豬腦酒精萃取物對過氧化氫誘導PC12神經細胞損傷之保護作用

Abstract

目前認為失智症的發生和氧化壓力造成腦損傷有很大的關聯性。PC12具有神經細胞之特性，是一株適合用以誘導氧化壓力上升和模擬失智症產生的細胞。磷脂質為神經細胞之重要化合物，高齡和失智症患者其腦內所含之磷脂質皆較年青人和正常人少。動物副產品中亦含有高量磷脂質，已有研究說明補充磷脂質具有改善老鼠之學習和記憶力之能力。 第一部份的結果顯示，經酒精萃取後，在動物副產物中，豬腦擁有最高之產率。以HPLC分析發現酒精萃取物中豬腦酒精萃取物(swine brain phospholipid, SBEE)亦有最適當之磷脂質組成份，同時也擁有萃取時間和方便性較佳之優點，因此選用豬腦酒精萃取物(SBEE)進行第二部份之實驗。確認PC12細胞型態為具有神經細胞特性之細胞株後，將0.031、0.125、0.5、2 mg/mL之SBEE對PC12細胞處理6小時後測定細胞存活率和乳酸脫氫酶釋放量，發現並不會對細胞造成毒性，但可以減緩和150 μM H2O2 處理下6小時之細胞毒性(p<0.05)，而在細胞型態中亦有發現SBEE處理具有減緩150 μM H2O2所造成PC12細胞型態破裂之情形。更進一步測定了細胞的氧化狀態指標TBARS、reduced GSH量和TEAC值以及抗氧化酵素SOD、CAT和GPx，皆可以發現SBEE具有能力減緩150 μM H2O2所造成之氧化壓力(p<0.05)。細胞發炎激素TNF-α、IL-6和IL-1β以及nitrite分泌量也在添加SBEE之組別中顯著下降(p<0.05)。在促細胞凋亡基因表現的部份亦可使iNOS、Bax、Cytochrome c、Caspase9、Caspase8和Caspase3之表現量下降(p<0.05)，同時使Bcl-2之表現量有上升的趨勢。綜觀上述，動物副產物中以豬腦進行酒精萃取具有較佳之產率、萃取效益和磷脂質組成，在SBEE處理下PC12細胞具有對抗氧化壓力之能力，亦可減緩發炎激素之釋放和使細胞凋亡相關基因之表現量降低，而這也顯示於細胞存活率和細胞型態之結果。

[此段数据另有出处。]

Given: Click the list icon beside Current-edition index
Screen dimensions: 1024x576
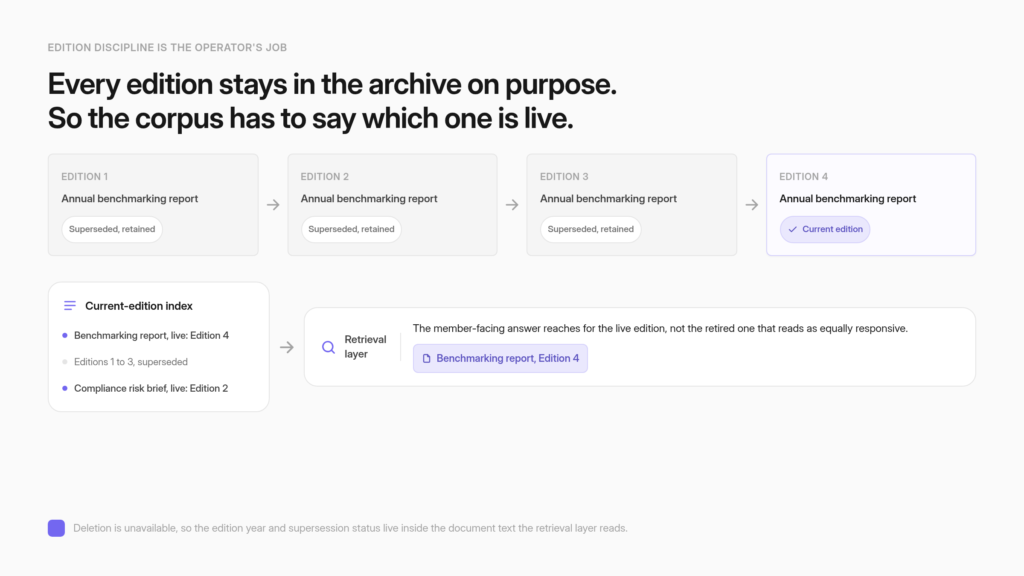Looking at the screenshot, I should (x=70, y=306).
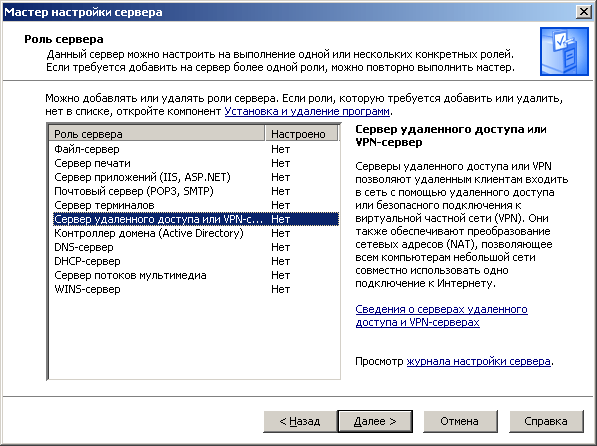Open журнала настройки сервера link
Viewport: 597px width, 446px height.
click(x=478, y=361)
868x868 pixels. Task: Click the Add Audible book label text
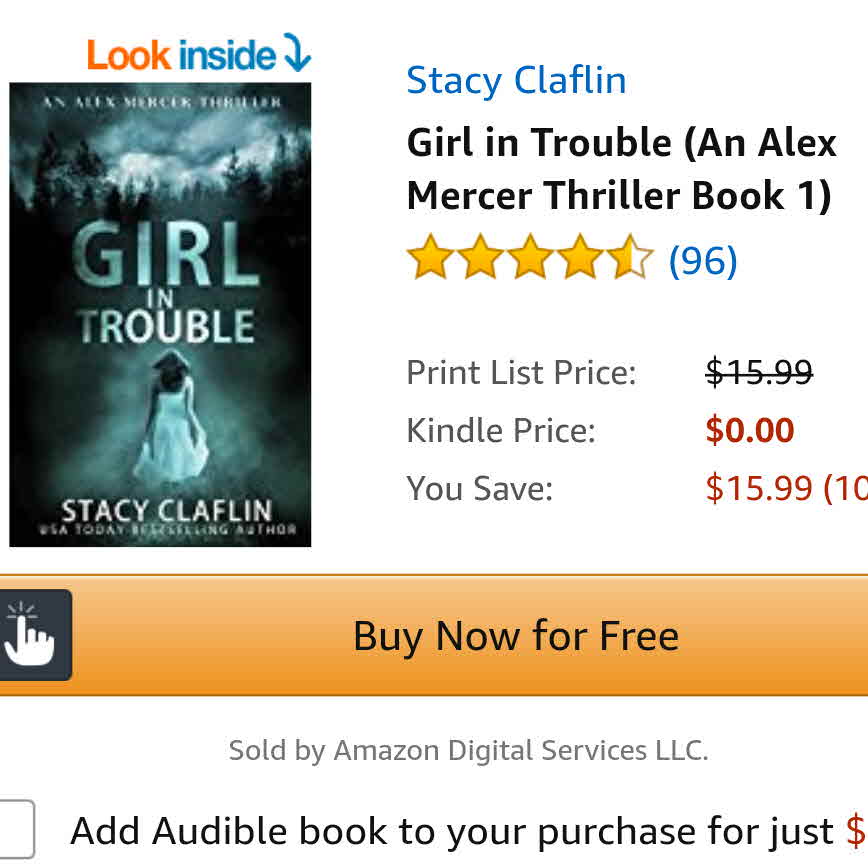[x=451, y=831]
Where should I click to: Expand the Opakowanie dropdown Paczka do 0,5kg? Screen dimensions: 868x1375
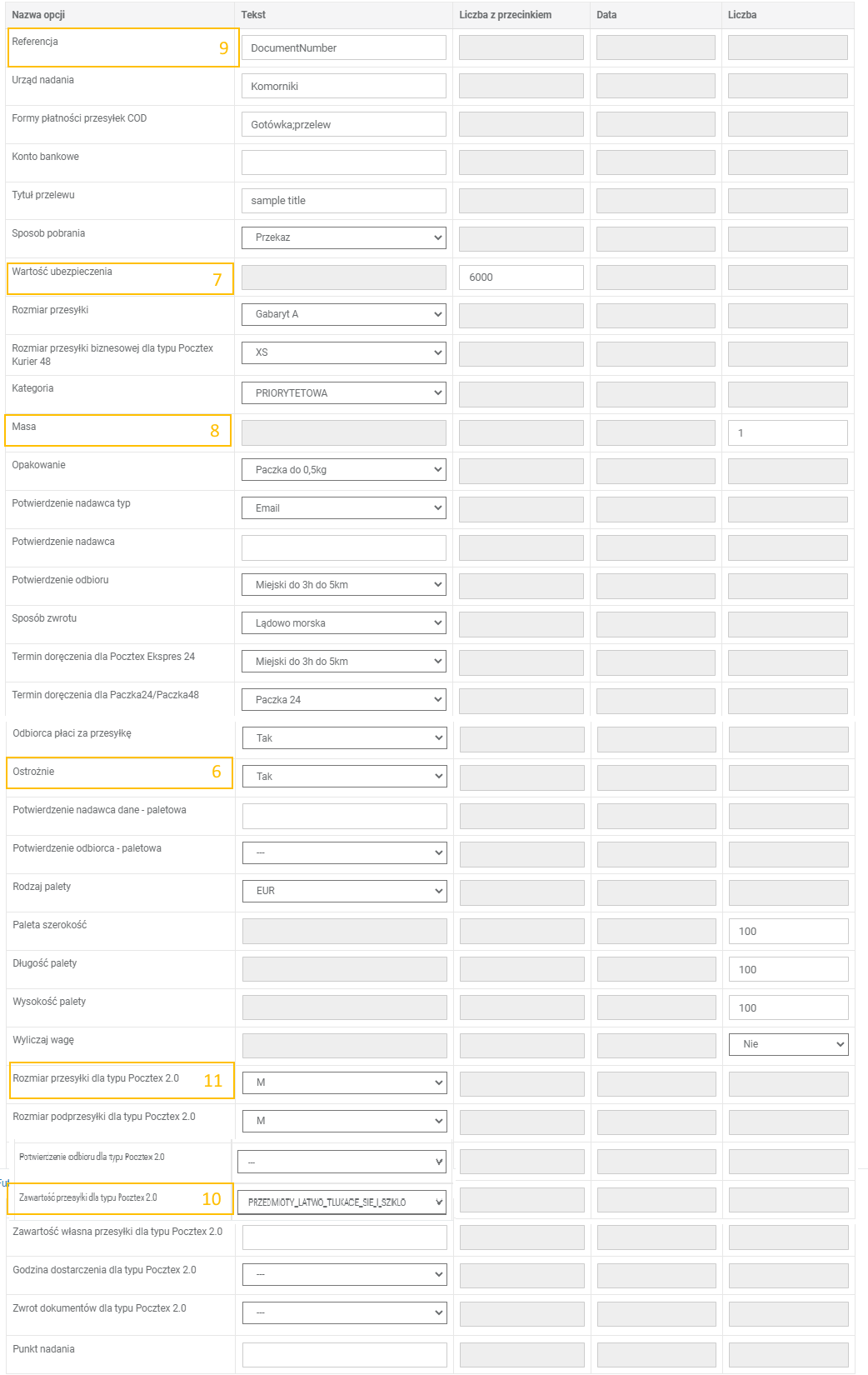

The dementia is not only high incident with cerebral cortical atrophy as well as oxidative-induced damage but also coupled with the phospholipid loss in the brain. It was supposed that daily phospholipid supplementation could enhance the membrane stability of brain neuron cells, thus reducing the dementia occurrence. In comparison with other animal byproducts, brain, liver, and heart tissues are rich in phospholipids. Hence, the objectives of this study were to find out a suitable phospholipid source from animal byproducts and investigate if the extracted phospholipids own protection against oxidative stress via a neuron-like cell, PC12 cell. The results showed that swine brain has the highest yield and phospholipid contents (p<0.05), compared to broiler brain and liver, and so are processing convenience, shorter processing time, and higher slaughtered amount. In the second part of the experiment, there were no (p<0.05) differences among viability and lactate dehydrogenase release of PC12 cells after treating 0.031, 0.125, 0.5, 2, and 4 mg/mL swine brain ethanol extraction (SBEE), but SBEE ameliorated (p<0.05) them of PC12 cells treated with 150 μM H2O2. Meanwhile, the morphological observation showed the similar results. Furthermore, TBARS, reduced GSH, and TEAC values of PC12 cells treated 150 μM H2O&not;2 were improved (p<0.05) by adding SBEE, and so were the antioxidant enzyme (SOD, CAT, and GPx) activities (p<0.05). Moreover, the SBEE addition decreased (p<0.05) the inflammatory cytokines, i.e. TNFα, IL-6, IL-1β, and nitrite level of PC12 cells treated with 150 μM H2O2. Regarding apoptosis-related gene expressions of PC12 cells, the SBEE downregulated (p<0.05) iNOS, Bax, Caspase3, Caspase8, Caspase9, and Cytochrome c expressions in PC12 cells treated with 150 μM H2O2, but the Bcl-2 expression was upregulated (p<0.05). In conclusion, swine brain can be a suitable candidate for the phospholipid extraction with the higher yield and phospholipid content. Furthermore, SBEE also alleviates oxidative damage, reduces the inflammation cytokine, and decreases the apoptosis-related gene expressions, thus ameliorating viability and lactate dehydrogenase release in PC12 cells treated with 150 μM H2O&not;2. Altogether, our SBEE can be a potential healthy ingredient for neuron cells against oxidative stress in the niche market.